## SUPPLIED DATA

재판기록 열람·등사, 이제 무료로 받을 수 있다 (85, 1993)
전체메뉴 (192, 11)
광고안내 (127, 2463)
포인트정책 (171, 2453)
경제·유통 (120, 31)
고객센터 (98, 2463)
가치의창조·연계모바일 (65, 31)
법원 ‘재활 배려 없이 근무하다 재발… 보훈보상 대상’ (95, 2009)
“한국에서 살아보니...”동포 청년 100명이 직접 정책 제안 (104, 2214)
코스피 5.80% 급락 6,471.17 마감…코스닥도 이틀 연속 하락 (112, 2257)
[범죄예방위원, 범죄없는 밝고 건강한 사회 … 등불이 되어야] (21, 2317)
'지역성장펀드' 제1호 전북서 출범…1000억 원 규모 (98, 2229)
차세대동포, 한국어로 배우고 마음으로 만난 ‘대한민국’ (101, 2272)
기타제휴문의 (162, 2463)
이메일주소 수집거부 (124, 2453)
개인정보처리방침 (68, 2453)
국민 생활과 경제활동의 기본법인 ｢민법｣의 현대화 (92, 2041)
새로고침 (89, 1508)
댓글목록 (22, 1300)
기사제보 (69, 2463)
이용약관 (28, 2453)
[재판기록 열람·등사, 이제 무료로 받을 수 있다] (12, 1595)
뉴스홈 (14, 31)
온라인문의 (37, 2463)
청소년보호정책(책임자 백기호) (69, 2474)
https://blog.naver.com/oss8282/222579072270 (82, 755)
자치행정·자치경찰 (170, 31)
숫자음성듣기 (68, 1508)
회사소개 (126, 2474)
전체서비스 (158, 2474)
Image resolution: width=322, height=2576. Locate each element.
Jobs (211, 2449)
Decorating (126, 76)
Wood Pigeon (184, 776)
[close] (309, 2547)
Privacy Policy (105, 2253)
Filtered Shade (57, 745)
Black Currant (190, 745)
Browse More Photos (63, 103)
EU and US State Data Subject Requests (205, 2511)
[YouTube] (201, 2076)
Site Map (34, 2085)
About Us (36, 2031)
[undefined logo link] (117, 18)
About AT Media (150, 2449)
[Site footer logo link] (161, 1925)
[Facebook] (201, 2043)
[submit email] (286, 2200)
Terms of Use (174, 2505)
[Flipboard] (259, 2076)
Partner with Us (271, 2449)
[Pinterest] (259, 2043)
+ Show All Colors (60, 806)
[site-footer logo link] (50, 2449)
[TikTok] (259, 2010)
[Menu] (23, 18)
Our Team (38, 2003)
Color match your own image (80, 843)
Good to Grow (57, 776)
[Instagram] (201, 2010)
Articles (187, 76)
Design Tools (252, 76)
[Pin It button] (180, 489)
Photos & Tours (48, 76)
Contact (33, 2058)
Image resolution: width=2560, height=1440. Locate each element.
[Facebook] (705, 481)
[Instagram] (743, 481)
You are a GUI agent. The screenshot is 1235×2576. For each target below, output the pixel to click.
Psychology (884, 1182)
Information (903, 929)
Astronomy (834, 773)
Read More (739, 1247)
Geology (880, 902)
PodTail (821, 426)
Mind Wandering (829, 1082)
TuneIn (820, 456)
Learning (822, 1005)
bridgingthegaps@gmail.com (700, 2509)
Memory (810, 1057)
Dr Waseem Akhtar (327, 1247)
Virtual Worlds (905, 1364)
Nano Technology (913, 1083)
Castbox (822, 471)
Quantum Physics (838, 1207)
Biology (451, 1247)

## EXERCISE DIRECTIONS
Copy every entry exactly. Leave nothing out.

## RESULT BELOW
재판기록 열람·등사, 이제 무료로 받을 수 있다 (85, 1993)
전체메뉴 (192, 11)
광고안내 (127, 2463)
포인트정책 (171, 2453)
경제·유통 (120, 31)
고객센터 (98, 2463)
가치의창조·연계모바일 (65, 31)
법원 ‘재활 배려 없이 근무하다 재발… 보훈보상 대상’ (95, 2009)
“한국에서 살아보니...”동포 청년 100명이 직접 정책 제안 (104, 2214)
코스피 5.80% 급락 6,471.17 마감…코스닥도 이틀 연속 하락 (112, 2257)
[범죄예방위원, 범죄없는 밝고 건강한 사회 … 등불이 되어야] (21, 2317)
'지역성장펀드' 제1호 전북서 출범…1000억 원 규모 (98, 2229)
차세대동포, 한국어로 배우고 마음으로 만난 ‘대한민국’ (101, 2272)
기타제휴문의 (162, 2463)
이메일주소 수집거부 (124, 2453)
개인정보처리방침 (68, 2453)
국민 생활과 경제활동의 기본법인 ｢민법｣의 현대화 (92, 2041)
새로고침 (89, 1508)
댓글목록 (22, 1300)
기사제보 (69, 2463)
이용약관 (28, 2453)
[재판기록 열람·등사, 이제 무료로 받을 수 있다] (12, 1595)
뉴스홈 (14, 31)
온라인문의 (37, 2463)
청소년보호정책(책임자 백기호) (69, 2474)
https://blog.naver.com/oss8282/222579072270 (82, 755)
자치행정·자치경찰 (170, 31)
숫자음성듣기 (68, 1508)
회사소개 (126, 2474)
전체서비스 (158, 2474)
Image resolution: width=322, height=2576. Locate each element.
Jobs (211, 2449)
Decorating (126, 76)
Wood Pigeon (184, 776)
[close] (309, 2547)
Privacy Policy (105, 2253)
Filtered Shade (57, 745)
Black Currant (190, 745)
Browse More Photos (63, 103)
EU and US State Data Subject Requests (205, 2511)
[YouTube] (201, 2076)
Site Map (34, 2085)
About Us (36, 2031)
[undefined logo link] (117, 18)
About AT Media (150, 2449)
[Site footer logo link] (161, 1925)
[Facebook] (201, 2043)
[submit email] (286, 2200)
Terms of Use (174, 2505)
[Flipboard] (259, 2076)
Partner with Us (271, 2449)
[Pinterest] (259, 2043)
+ Show All Colors (60, 806)
[site-footer logo link] (50, 2449)
[TikTok] (259, 2010)
[Menu] (23, 18)
Our Team (38, 2003)
Color match your own image (80, 843)
Good to Grow (57, 776)
[Instagram] (201, 2010)
Articles (187, 76)
Design Tools (252, 76)
[Pin It button] (180, 489)
Photos & Tours (48, 76)
Contact (33, 2058)
Image resolution: width=2560, height=1440. Locate each element.
[Facebook] (705, 481)
[Instagram] (743, 481)
You are a GUI agent. The screenshot is 1235×2576. For each target below, output the pixel to click.
Psychology (884, 1182)
Information (903, 929)
Astronomy (834, 773)
Read More (739, 1247)
Geology (880, 902)
PodTail (821, 426)
Mind Wandering (829, 1082)
TuneIn (820, 456)
Learning (822, 1005)
bridgingthegaps@gmail.com (700, 2509)
Memory (810, 1057)
Dr Waseem Akhtar (327, 1247)
Virtual Worlds (905, 1364)
Nano Technology (913, 1083)
Castbox (822, 471)
Quantum Physics (838, 1207)
Biology (451, 1247)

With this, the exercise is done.